- Directed by: Jiří Brdečka Jaroslav Kándl Eduard Hofman Břetislav Pojar Václav Bedřich Stanislav Látal Jaroslav Doubrava Josef Kluge
- Written by: Horst von Möllendorff
- Produced by: Zdeněk Reimann
- Cinematography: Vladimír Novotný
- Music by: Julius Kalaš
- Production company: Prag-Film
- Distributed by: Státní půjčovna filmů
- Release date: November 3, 1944;
- Running time: 11 minutes
- Countries: Protectorate Bohemia and Moravia

= Wedding in the Coral Sea =

Wedding in the Coral Sea (Svatba v korálovém moři; Hochzeit im Korallenmeer) is a 1944 Czech animated short film.
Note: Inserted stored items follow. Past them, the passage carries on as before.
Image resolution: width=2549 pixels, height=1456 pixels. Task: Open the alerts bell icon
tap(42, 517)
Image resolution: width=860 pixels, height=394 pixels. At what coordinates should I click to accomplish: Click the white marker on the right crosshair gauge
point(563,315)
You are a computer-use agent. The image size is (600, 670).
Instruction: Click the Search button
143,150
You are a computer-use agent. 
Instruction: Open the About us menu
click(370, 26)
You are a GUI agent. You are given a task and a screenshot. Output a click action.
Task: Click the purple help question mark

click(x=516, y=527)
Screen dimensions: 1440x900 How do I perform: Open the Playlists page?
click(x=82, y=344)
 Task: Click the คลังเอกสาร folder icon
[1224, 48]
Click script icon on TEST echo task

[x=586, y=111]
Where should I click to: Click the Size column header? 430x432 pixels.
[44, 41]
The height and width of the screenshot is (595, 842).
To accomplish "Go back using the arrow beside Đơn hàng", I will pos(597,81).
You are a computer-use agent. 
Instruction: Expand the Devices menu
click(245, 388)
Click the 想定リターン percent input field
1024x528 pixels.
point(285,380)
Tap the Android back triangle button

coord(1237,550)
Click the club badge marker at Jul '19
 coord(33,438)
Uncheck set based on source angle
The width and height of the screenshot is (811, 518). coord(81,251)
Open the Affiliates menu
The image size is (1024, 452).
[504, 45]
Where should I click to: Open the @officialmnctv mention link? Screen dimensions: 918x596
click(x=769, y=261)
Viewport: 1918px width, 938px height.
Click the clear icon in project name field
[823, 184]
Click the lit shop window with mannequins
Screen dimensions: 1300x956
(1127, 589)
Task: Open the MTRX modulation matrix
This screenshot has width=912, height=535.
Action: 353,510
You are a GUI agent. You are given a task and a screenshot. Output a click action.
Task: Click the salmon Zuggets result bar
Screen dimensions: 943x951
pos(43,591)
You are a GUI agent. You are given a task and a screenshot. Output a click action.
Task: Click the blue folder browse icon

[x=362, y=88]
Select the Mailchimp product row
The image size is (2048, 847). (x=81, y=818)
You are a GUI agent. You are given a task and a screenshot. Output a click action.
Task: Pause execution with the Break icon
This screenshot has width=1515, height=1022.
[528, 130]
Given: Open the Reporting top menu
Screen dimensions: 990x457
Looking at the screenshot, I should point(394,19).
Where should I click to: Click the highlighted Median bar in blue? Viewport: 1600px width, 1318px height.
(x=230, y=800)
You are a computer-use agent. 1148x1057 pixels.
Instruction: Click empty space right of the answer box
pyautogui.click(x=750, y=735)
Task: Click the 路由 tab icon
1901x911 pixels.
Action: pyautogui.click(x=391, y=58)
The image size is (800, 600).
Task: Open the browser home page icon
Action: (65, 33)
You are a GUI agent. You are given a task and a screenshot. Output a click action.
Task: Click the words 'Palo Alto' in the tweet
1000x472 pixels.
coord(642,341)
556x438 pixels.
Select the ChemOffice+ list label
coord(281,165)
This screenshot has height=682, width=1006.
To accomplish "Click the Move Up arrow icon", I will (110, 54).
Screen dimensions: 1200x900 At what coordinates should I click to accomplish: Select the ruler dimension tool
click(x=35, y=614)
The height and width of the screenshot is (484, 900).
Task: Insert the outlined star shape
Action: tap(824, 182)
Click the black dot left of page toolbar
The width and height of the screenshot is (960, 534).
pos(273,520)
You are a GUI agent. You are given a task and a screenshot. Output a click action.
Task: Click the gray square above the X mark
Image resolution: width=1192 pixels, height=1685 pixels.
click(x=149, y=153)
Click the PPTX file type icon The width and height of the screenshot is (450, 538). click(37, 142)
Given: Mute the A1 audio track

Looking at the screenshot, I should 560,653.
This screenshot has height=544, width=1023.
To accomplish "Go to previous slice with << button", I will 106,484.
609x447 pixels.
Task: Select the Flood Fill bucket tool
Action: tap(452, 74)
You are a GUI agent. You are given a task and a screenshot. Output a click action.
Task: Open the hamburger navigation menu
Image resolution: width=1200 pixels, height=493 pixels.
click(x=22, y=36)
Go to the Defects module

It was written, animated and directed by a group of Czech cartoonists including Jiří Brdečka, Břetislav Pojar, Stanislav Látal and Jaroslav Doubrava in German-occupied Prague in the "Ateliér filmových triků" (AFIT) studio.

==Plot==
The plot involves the creatures of the sea preparing for the wedding of two fish. When the fish bride is kidnapped by an octopus all the sea creatures must team up to defeat him and rescue the bride.

==Production==
German cartoonist Horst von Möllendorff was appointed as an official director, while his role in the making of the film was in fact minimal. The film was shot on Agfacolor film material.

== Trivia ==
This was the last German animation film before the end of World War II. The film does not have any dialogue, only music.